Libros de relatos para aplaudir

Hace poco me topé con Librotea, una web de listas de libros recomendados. Tiene buena pinta. Me picó el gusanillo y, tras ojear varias listas, me pregunté cuál sería mi lista de libros favoritos. Cogí papel y boli y me puse a apuntar, empezando por tres que he prestado hace poco: Matar un ruiseñor (Harper Lee), La tregua (Mario Benedetti) y Viaje al fin de la noche (Louis Ferdinand Céline). A pesar de mi mala memoria, proseguí como pude hasta anotar 12 libros. Al día siguiente, noté que en mi lista unos cuantos eran de relatos cortos, lo cual tiene sentido ya que es un género (más bien un formato) que me gusta especialmente. Ahí había material para una lista diferente, y no había visto ninguna de relatos cortos en dicha web. Dispuesto a compartir mi peculiar lista, me hice una cuenta en la web y creé una "estantería" en la que añadir los libros en cuestión. Pero al ponerme a buscarlos, me encontré con que, uno tras otro, la mayoría no aparecían en el buscador. Al parecer solo tienen datos de libros suministrados por alguna librería (ya que ofrecen la opción de comprarlos). Desencantado, me cerré el perfil que hacía pocos minutos había creado y me dije: total, puedo escribir mi lista en el blog. Y aquí está.
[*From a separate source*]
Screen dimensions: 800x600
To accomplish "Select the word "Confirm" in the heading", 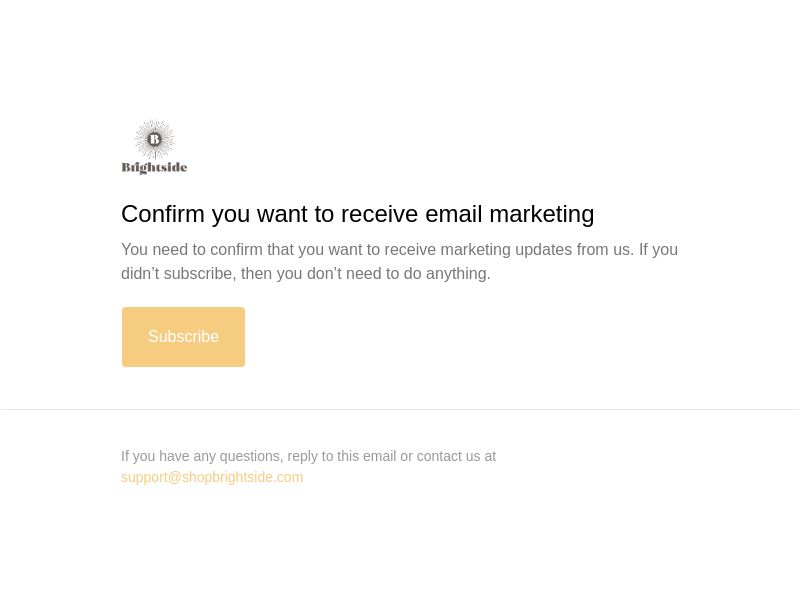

El título de la lista se debe a una sensación que viví por primera vez con un relato de Cortázar. Tenía la tarde libre. Estaba en el centro de Burgos, volviendo a casa. Entonces, la Biblioteca Pública estaba situada temporalmente junto a la sede principal de Correos, así que me pillaba de paso al ir hacia casa. Nunca había leído a Cortázar. Había oído hablar bien de él, pero temía que fuera un autor demasiado moderno (posmoderno, más bien) y vanguardista para mí. Aun así, lo vi claro. Esa tarde me tocaba darle una oportunidad. Entré en la biblioteca, cogí un libro de cuentos suyos y me puse a leerlo en una mesa. Elegí un cuento especialmente corto, para empezar. Me sorprendió gratamente. Con el segundo, me convenció. La leyenda estaba fundada. Al terminar el tercero, casi me pongo a aplaudir. Me detuvo el pudor público. Quizás lo hubiera hecho, de haber estado en privado. Nunca antes me había pasado algo así. Pocas veces después me ha vuelto a ocurrir. Pero si algo tienen en común las recopilaciones de relatos que indico a continuación, es que las aplaudiría a todas.
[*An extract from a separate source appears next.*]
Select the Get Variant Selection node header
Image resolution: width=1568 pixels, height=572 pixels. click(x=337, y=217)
Libros de relatos para aplaudir


  • Las aventuras de Sherlock Holmes. Arthur Conan Doyle.

  • El Aleph. Jorge Luis Borges.

  • Las armas secretas. Julio Cortázar.

  • Los mejores cuentos policiales. Recopilados por Borges y Bioy Casares.

  • La partida. Miguel Delibes.

  • Los mejores cuentos del Gran Norte. Jack London.

  • Cuentos. Mario Benedetti.

  • The Virago Book of Fairy Tales. Editado por Angela Carter.


Y los que se me olvidan. Y los relatos buenos que leí en recopilaciones mediocres. Y a los que tengo cariño, aunque no entren en la lista, como Cuentos del otro lado, de Alfonso Hernando González, o Andarás perdido por el mundo, de Óscar Esquivias. Y, a saber, los de autores que no conozco bien (como Anton Chéjov, del que tanto he oído y tan poco he leído). Eso sí, soy consciente de haber dejado fuera a varios autores míticos, como García Márquez, Vargas Llosa, Kafka, Hemingway... Les he leido, pero no me han llegado a transmitir lo que los expuestos (aunque Kafka se acerca).